§ **What you need to do**
Take the lines from the one with "You are a GUI" through the last line of the material below and write them out exactly, without any pictures.
START Records
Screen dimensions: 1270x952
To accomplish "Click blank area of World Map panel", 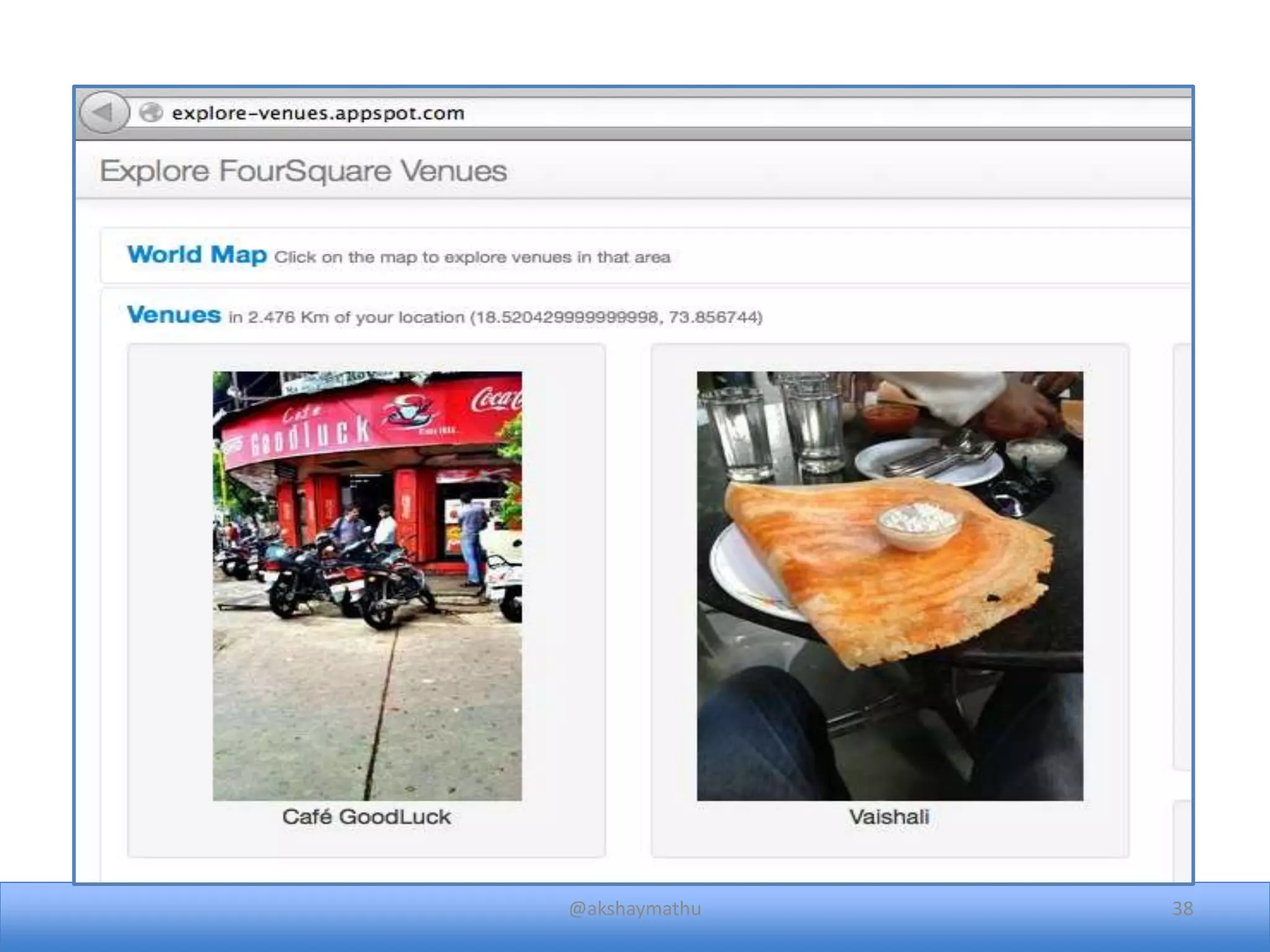I will tap(930, 256).
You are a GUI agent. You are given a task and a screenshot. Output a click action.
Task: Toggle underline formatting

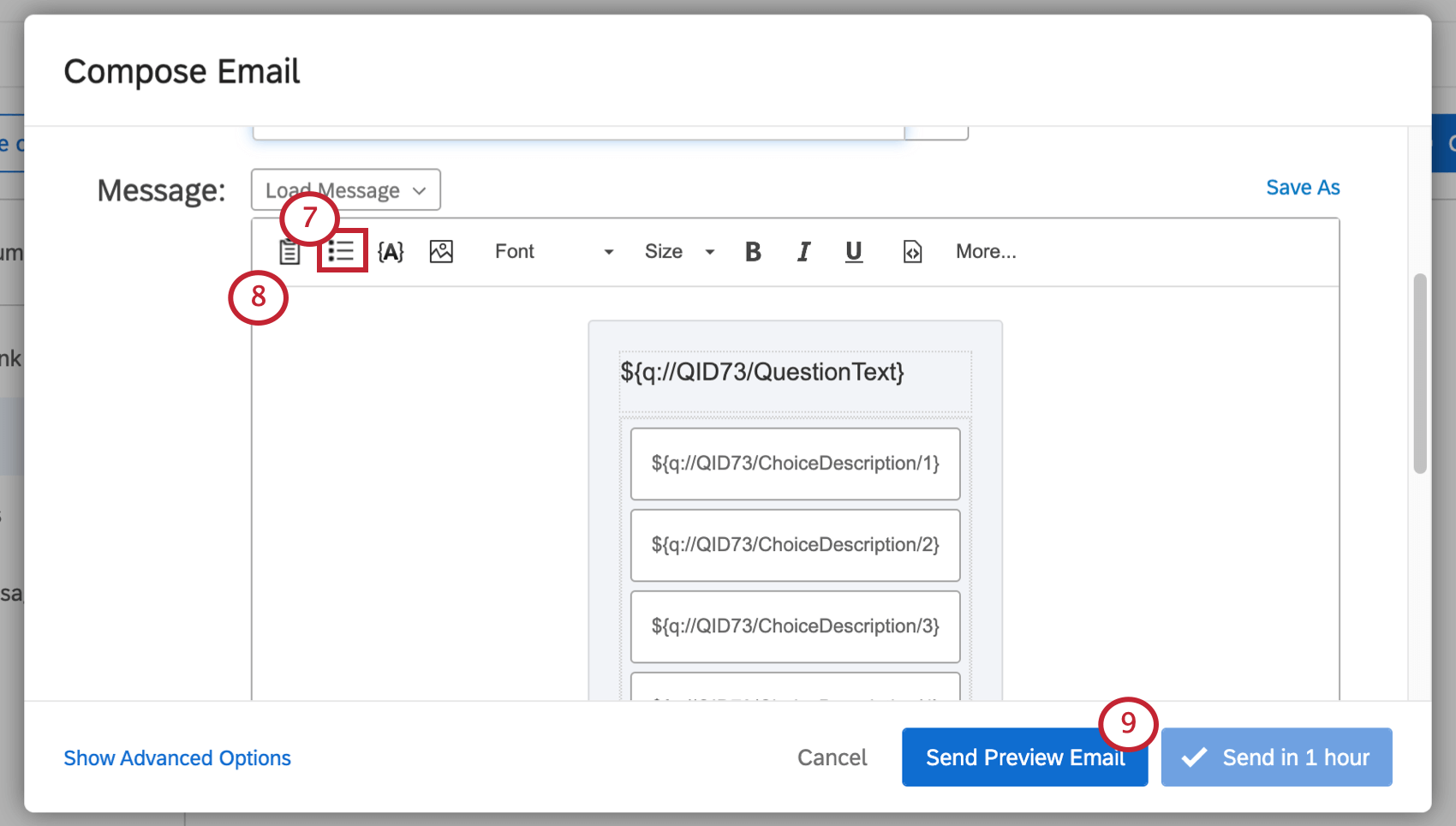(853, 251)
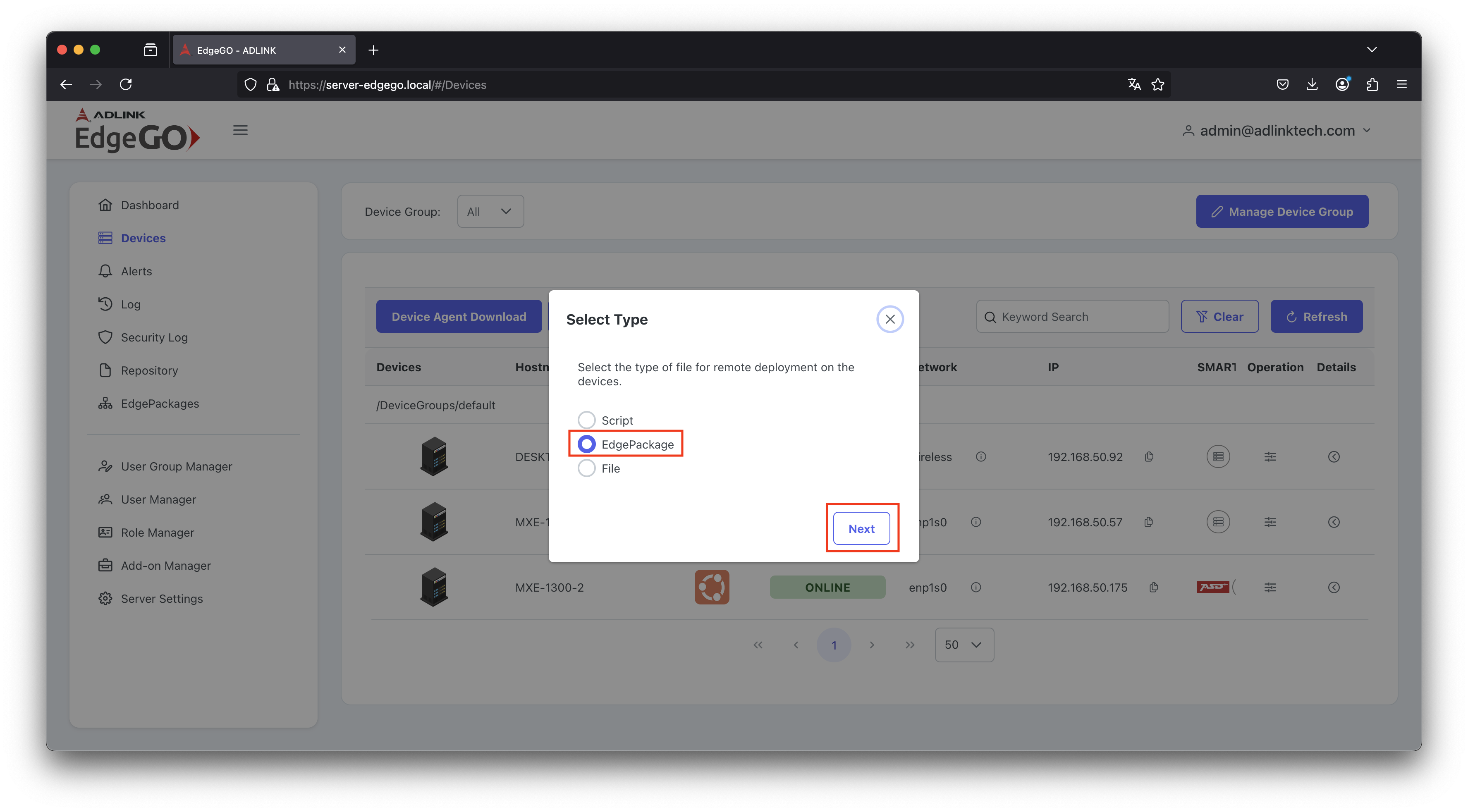Bookmark page with star icon
Viewport: 1468px width, 812px height.
click(1157, 84)
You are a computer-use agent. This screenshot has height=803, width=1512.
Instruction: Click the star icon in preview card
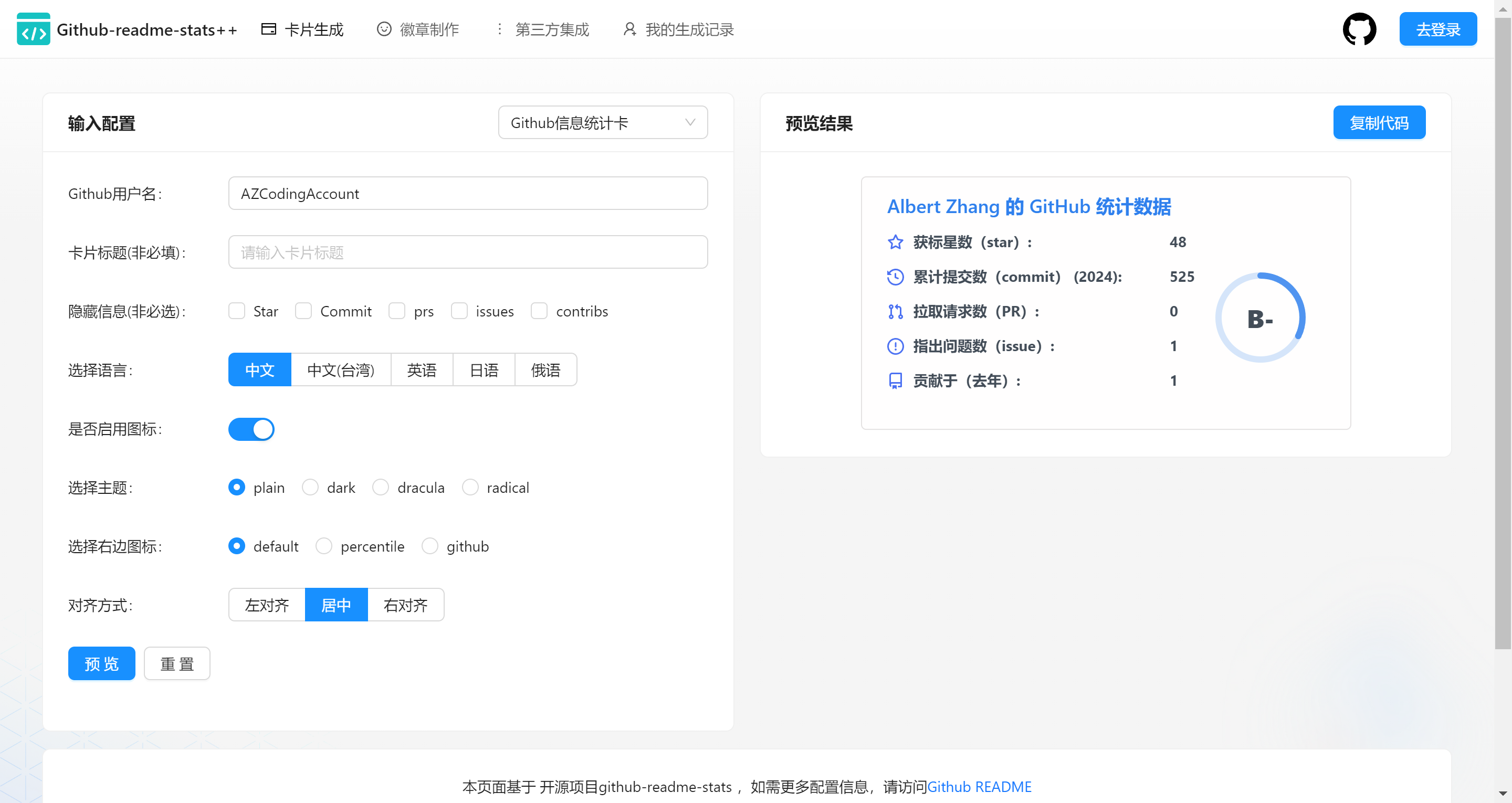pos(895,242)
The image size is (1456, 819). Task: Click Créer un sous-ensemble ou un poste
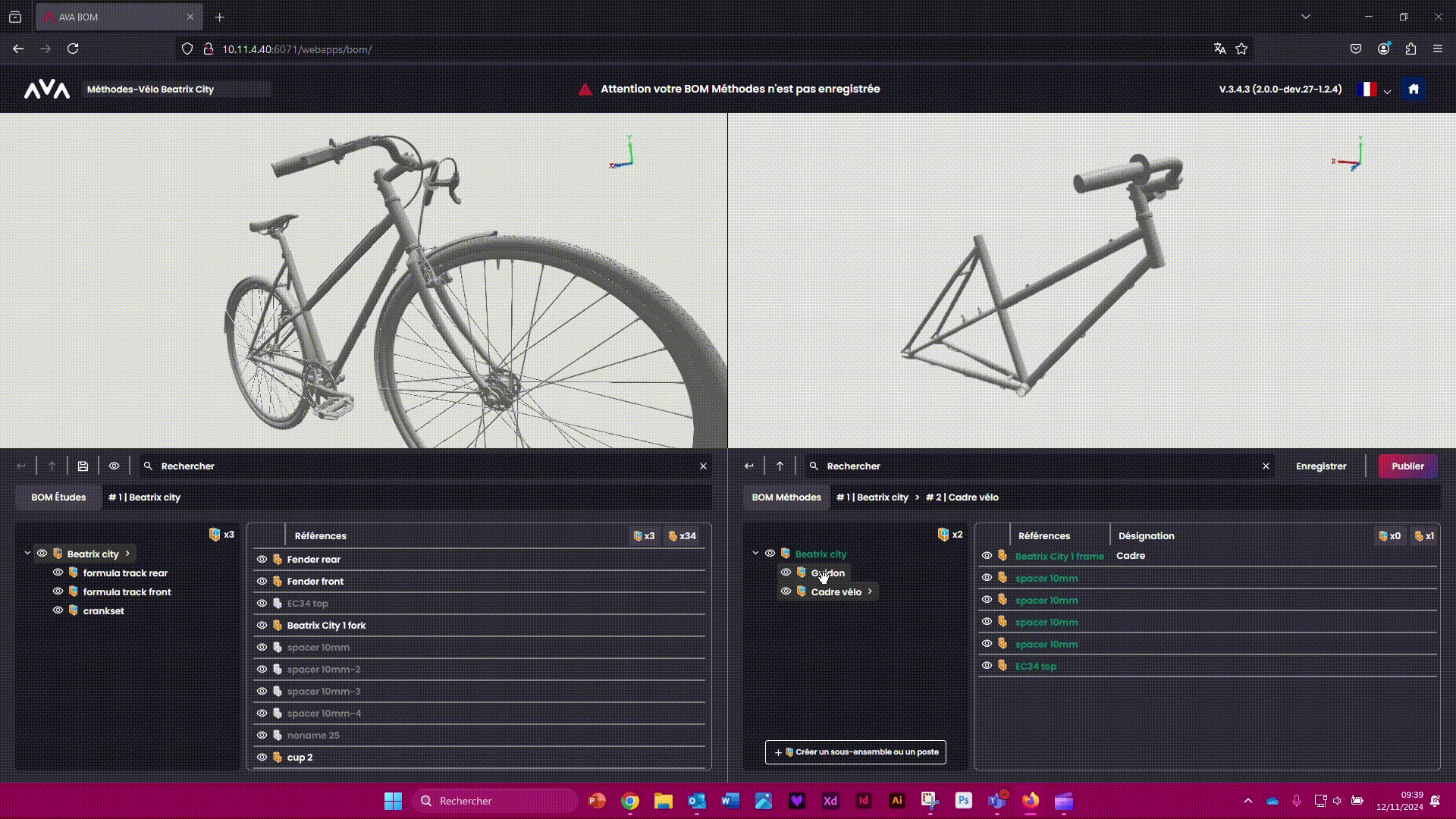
END Records
§ **Written reply**
You are a GUI agent. You are given a task and a screenshot. Output a click action.
Task: Toggle underline formatting

(853, 251)
Bookmark page with star icon
Viewport: 1468px width, 812px height.
click(1157, 84)
You are a computer-use agent. This screenshot has height=803, width=1512.
Instruction: Click the star icon in preview card
pos(895,242)
The image size is (1456, 819). Task: Click Créer un sous-ensemble ou un poste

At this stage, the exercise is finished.